Flavor: “Fats also help distribute salts and other seasonings throughout foods – such as salad dressings – so that they make more contact with your tongue and give a deeper flavor.”
Evolution: “The close tie between fat, flavor, fullness, and happiness might be an evolutionary adaptation. Generations of hungry people that had to work very hard to find their food created this response of happiness in us when we eat fat: the cave man inside us is finally satiated.”
Here’s another cool related fact: according to a study in the Journal of Lipid Research, we have a protein that is sensitive to fat, and those of us that have more of this protein on their tongue are more sensitive to fat and less likely to become obese.
Here is how to make these delicious and addicting potato fritters (recipe and pictures belong to Awladi sir Iptisamati):
Ingredients
5 potatoes, boiled
2 tablespoons of parsley, minced
1 egg
Salt
Seasoning:
Red pepper
Chile pepper
Cumin
Saffron
Dried breadcrumbs
Small clove of garlic
For Garnish:
2 eggs
Breadcrumbs
Instructions
Soak the potatoes in a pot while they’re hot before letting them cool; it helps you when you add the seasoning, eggs, garlic, breadcrumbs, and salt. Next, form balls with the resulting mixture and put them in the refrigerator so that they stick together and don’t open up when they're fried.

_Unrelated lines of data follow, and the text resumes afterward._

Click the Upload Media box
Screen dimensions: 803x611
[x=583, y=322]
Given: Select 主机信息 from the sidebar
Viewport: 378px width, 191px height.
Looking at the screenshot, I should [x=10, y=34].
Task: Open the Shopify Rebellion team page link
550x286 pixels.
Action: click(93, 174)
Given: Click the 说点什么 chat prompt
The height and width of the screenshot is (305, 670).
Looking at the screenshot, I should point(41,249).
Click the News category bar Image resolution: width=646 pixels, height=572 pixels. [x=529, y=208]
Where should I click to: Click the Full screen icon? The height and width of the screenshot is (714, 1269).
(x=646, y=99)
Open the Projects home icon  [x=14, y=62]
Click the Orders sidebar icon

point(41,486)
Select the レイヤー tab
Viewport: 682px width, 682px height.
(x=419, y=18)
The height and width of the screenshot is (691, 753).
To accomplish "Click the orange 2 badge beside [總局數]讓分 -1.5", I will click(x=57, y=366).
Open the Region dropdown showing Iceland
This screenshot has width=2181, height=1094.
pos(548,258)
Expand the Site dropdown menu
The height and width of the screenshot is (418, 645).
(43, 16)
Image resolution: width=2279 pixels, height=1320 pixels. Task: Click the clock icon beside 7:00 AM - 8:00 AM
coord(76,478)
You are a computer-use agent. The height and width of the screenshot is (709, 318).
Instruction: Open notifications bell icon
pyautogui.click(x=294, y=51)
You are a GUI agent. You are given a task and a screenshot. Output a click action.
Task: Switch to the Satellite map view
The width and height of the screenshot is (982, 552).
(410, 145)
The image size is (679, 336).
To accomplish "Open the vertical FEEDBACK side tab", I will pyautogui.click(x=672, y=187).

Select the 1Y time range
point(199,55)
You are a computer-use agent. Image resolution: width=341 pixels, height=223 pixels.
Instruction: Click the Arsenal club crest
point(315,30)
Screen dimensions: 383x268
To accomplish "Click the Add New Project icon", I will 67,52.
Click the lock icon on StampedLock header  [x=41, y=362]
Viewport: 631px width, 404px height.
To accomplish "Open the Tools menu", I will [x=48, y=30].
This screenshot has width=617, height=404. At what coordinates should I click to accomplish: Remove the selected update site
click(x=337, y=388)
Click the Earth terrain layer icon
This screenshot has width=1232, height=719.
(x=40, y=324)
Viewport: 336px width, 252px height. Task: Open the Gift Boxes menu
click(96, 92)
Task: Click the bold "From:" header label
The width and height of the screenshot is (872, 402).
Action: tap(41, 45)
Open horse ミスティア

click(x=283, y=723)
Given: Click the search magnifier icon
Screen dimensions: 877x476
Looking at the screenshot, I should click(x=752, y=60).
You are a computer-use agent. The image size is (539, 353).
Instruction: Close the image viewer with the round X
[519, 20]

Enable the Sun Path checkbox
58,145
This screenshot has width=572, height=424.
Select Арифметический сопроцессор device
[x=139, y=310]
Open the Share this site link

After the maaqouda are in the refrigerator for fifteen minutes, take them out and start frying them. Heat the oil well, then fry each ball gradually, toasting them on both sides. Then, place a paper towel on a plate to soak up the oil and start taking the maaqouda out. Bon appetit!
Translators’ Discussion
I wasn’t too sure about the first sentence of the instructions, how would you translate this sentence:
في إناء نمرس البطاطا وهي ساخنة قبل أن تبرد لكي تساعدنا و نضيف التوابل والبيض والثوم والخبز المطحون والملح
What are the fried foods you can’t live without? I don’t think I could live without fried chicken, falafel, fried cauliflower, or sweet potato/French fries.
What are the fried foods you would never try or never eat again? I would never eat fried insects; I hate bugs.